= Dataset records =
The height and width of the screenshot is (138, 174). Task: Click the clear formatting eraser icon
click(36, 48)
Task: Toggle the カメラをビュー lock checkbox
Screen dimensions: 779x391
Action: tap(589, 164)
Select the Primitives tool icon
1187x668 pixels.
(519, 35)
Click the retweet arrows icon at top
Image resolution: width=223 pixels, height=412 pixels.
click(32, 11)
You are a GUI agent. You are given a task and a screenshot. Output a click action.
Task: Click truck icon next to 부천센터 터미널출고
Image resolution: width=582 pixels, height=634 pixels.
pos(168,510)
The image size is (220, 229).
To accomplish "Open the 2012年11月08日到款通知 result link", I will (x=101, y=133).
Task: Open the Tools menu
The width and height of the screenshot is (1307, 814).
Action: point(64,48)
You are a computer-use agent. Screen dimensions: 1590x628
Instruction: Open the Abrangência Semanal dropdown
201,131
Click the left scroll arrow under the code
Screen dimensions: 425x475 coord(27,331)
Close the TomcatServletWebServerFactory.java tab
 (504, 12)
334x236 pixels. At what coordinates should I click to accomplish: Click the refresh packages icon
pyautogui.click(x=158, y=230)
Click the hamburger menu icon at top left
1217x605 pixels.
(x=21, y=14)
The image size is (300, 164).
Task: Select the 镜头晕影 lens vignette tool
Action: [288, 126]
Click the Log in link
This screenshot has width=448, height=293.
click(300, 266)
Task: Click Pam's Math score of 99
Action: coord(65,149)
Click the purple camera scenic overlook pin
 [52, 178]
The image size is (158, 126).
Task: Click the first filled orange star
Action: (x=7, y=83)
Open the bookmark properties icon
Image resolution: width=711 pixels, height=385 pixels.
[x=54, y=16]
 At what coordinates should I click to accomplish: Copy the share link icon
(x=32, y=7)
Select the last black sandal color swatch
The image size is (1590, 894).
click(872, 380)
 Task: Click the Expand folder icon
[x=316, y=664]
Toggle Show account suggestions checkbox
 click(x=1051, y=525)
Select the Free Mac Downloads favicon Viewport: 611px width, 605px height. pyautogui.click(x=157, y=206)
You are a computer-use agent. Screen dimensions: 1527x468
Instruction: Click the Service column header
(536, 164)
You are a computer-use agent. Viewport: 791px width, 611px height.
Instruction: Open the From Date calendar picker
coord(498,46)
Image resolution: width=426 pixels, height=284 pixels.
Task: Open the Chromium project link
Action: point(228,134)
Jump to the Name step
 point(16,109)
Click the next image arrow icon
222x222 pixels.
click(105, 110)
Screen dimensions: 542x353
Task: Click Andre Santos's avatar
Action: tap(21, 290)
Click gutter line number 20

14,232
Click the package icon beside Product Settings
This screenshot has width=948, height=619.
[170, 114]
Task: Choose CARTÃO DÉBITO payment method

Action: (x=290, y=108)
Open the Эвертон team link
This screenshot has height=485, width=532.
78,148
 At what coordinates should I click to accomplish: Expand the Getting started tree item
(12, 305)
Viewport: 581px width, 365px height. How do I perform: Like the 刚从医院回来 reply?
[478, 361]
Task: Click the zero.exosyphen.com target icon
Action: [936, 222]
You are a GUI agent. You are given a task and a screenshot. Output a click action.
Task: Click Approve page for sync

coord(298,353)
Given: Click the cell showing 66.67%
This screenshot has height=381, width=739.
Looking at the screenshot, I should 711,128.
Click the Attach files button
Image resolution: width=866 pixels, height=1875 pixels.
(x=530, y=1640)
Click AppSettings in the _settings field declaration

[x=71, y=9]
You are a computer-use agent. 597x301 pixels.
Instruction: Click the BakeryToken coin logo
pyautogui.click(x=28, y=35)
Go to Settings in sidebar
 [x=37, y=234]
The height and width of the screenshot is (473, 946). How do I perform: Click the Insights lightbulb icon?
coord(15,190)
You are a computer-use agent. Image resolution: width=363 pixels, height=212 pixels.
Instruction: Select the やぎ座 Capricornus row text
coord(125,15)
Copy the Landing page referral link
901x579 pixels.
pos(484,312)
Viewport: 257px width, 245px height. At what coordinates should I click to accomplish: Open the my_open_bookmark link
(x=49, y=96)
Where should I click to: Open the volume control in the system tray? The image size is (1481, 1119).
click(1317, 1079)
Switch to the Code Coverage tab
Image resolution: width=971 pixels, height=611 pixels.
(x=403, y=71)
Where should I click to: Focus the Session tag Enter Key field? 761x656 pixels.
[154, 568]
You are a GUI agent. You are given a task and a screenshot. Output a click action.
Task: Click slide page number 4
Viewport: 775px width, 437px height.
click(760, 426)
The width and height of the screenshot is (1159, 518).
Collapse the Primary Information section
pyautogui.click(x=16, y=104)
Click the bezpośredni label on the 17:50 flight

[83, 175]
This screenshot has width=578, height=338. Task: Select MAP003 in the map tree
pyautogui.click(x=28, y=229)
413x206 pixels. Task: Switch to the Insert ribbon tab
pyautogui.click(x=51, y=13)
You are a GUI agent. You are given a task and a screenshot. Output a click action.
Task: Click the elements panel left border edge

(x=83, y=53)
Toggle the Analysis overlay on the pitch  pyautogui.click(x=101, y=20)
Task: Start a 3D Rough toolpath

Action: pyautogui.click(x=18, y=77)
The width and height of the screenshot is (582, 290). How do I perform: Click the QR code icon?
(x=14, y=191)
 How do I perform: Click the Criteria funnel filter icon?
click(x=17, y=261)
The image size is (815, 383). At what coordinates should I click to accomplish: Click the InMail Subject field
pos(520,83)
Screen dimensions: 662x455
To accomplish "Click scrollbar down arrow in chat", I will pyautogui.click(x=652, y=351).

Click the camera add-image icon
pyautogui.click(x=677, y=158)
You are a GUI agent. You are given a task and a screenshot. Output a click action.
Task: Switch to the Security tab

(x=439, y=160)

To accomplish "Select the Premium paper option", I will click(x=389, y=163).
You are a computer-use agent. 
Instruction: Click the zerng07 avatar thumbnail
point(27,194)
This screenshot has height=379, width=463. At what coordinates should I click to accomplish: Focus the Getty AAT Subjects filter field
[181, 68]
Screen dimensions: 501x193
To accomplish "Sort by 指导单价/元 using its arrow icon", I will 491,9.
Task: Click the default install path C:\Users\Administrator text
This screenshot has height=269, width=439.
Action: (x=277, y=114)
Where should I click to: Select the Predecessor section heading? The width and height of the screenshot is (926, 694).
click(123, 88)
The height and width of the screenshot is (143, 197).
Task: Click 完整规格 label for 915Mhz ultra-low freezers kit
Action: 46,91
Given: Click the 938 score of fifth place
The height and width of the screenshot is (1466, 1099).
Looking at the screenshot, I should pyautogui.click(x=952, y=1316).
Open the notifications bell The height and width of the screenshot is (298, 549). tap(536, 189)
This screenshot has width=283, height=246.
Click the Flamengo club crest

= What is required =
In the material above, find every line that has the string "will" and pull those lines out.

= Output for this task =
To accomplish "Open the 2012年11月08日到款通知 result link", I will (x=101, y=133).
To accomplish "Click scrollbar down arrow in chat", I will pyautogui.click(x=652, y=351).
To accomplish "Select the Premium paper option", I will click(x=389, y=163).
To accomplish "Sort by 指导单价/元 using its arrow icon", I will 491,9.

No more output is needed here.